(EXERCISE MATERIAL begins)

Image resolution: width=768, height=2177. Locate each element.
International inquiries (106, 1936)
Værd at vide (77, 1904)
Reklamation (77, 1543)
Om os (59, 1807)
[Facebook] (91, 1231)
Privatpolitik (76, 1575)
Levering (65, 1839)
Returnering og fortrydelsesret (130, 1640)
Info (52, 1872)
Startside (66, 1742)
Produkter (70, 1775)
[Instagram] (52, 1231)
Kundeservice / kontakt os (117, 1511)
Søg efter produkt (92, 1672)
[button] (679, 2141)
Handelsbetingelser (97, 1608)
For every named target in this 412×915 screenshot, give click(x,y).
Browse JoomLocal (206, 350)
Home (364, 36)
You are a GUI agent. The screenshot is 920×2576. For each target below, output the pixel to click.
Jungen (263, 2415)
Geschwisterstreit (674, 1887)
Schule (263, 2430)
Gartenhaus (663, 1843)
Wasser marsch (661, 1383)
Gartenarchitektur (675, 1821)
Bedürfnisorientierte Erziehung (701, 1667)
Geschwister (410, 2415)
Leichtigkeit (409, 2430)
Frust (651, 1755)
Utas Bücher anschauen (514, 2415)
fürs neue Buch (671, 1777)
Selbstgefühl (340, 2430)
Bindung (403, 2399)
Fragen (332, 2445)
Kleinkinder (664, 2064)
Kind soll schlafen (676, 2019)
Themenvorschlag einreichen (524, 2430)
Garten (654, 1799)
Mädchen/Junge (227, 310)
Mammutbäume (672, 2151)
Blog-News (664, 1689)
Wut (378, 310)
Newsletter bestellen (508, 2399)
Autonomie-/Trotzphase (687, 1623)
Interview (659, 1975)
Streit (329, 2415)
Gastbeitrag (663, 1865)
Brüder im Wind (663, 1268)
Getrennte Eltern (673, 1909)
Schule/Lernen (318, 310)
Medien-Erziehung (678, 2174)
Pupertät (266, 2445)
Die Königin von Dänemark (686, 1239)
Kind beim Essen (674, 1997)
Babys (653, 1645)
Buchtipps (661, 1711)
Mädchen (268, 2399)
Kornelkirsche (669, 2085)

(EXERCISE MATERIAL ends)

PROBLEM
From the listing above, return every line that carries the string "click".

SOLUTION TO THE PROBLEM
For every named target in this 412×915 screenshot, give click(x,y).
You are a GUI agent. The screenshot is 920×2576. For each target below, output the pixel to click.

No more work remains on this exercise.